I have struggled for a long time with the English language, even though it’s my first language, largely because the way that I understand the language to be, is not the same as the way that other people understand the same language. Our perception changes how we consume information in a million different ways on an almost chemical level for some of us.
The word “drug” used to mean something scary, harmful, dangerous, but today the same things that we used to classify as “drugs” are now referred to as “cannabis,” because as a collective society so many of us are changing our perception of how we see the effects of these medications.
We’re starting to understand, on a seriously intellectual and spiritual level, that just because we don’t understand something, doesn’t mean that it’s bad. And because of that hundreds of millions of people around the world are getting the help that they need, to deal with generations of centuries worth of trauma.

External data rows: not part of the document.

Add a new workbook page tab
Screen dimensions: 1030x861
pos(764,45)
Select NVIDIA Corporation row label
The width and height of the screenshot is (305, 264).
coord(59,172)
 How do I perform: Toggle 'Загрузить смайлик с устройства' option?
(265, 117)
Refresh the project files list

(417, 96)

When I lost my mind in 2017/2018 I literally opened up Pandora’s Box inside of my most inner self, and I honestly didn’t think that I would survive the wave of exhaustion, misery, pain, sorrow, loss, that I was experiencing.

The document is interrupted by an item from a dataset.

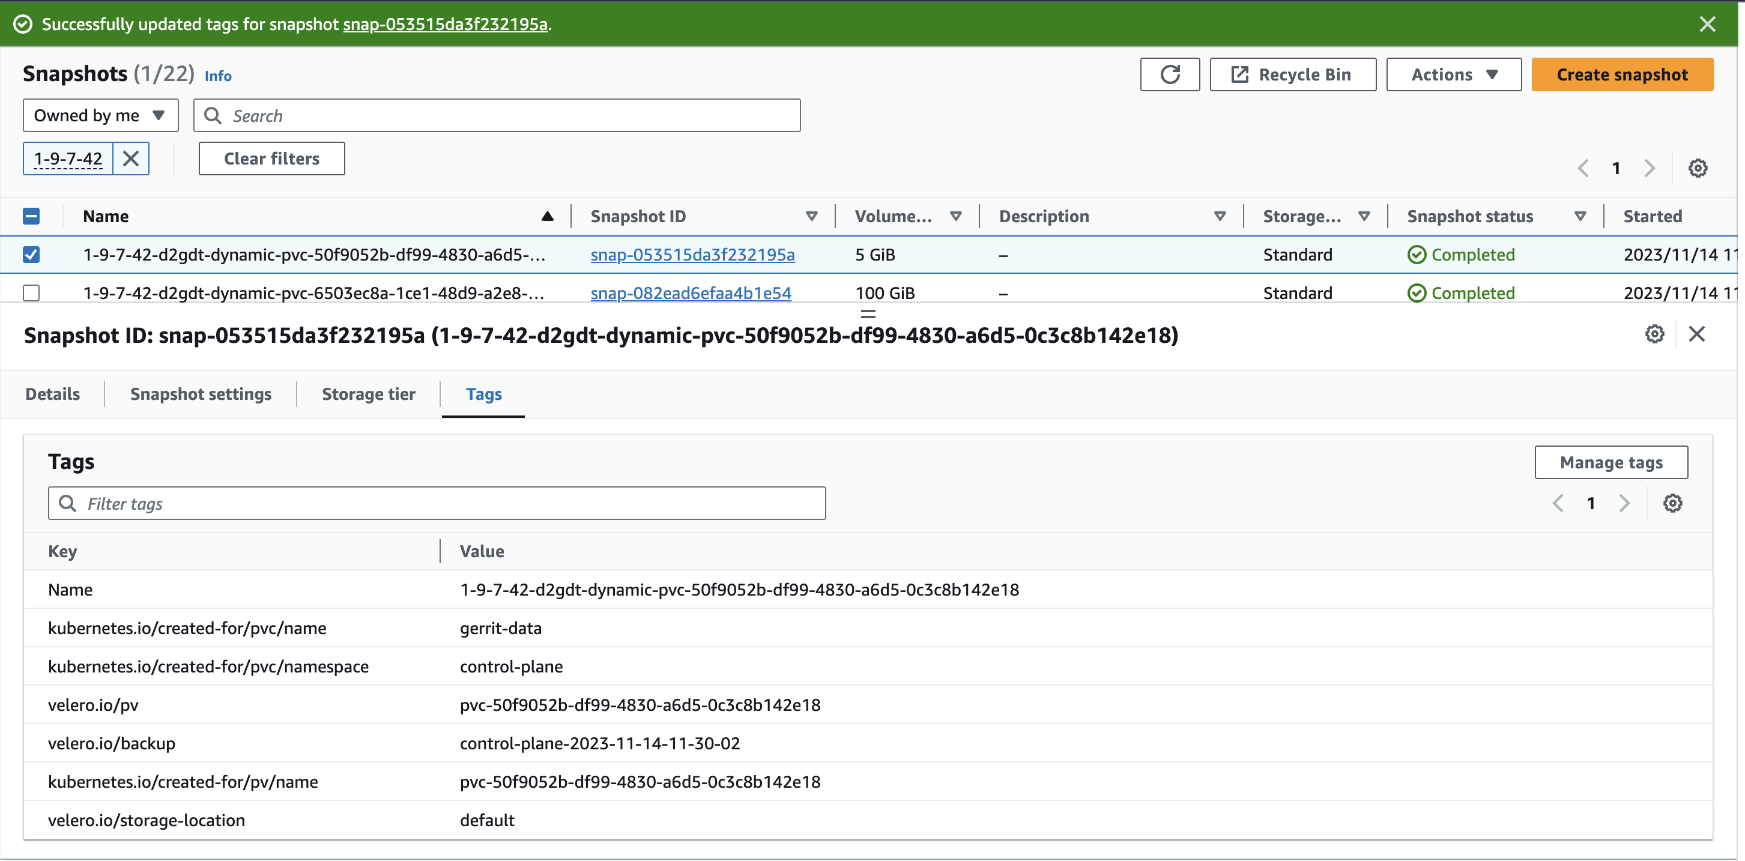Open tags table settings gear

tap(1672, 503)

I resonated so much with Wanda during the Wanda Vision episodes because I get why she did what she did. I understood it from the first second that the opening line was delivered, (see Evans? No spoilers!), but what I didn’t understand was that like Wanda it was going to take time to come to terms with everything that I had done, while I was out of my mind with grief.
I am only just now starting to come down from the effects of letting everything that I was feeling into the world – in a very real and spiritual way I had vented everything that I needed to vent over the last four years, and now I’m ready to move on.
I wish that I could tell people who deal with drug addiction that there are better ways to escape while actually learning to do the work to heal, but as I’ve recently learned, every human needs to come to that place on their own, and they will when they are ready.
I am ready now. I cleaned out the attic in my mind, and now I have room to turn it into a space that is much healthier and stronger then when I started this Loud Mouth Brown Girl journey thirty-six years ago.
I don’t know if it will be this trial I get into or another one, but what I do know is that I am finally in a place where I can focus on the fact that even though it sometimes feels like I am stumbling around in the dark, it’s probably because I haven’t opened myself to seeing beyond what’s right in front of my face.
I’ve always believed in letting things unfold as they might, but I also now believe that I have power within myself to make healthy decisions that won’t end in pain and trauma. I hope.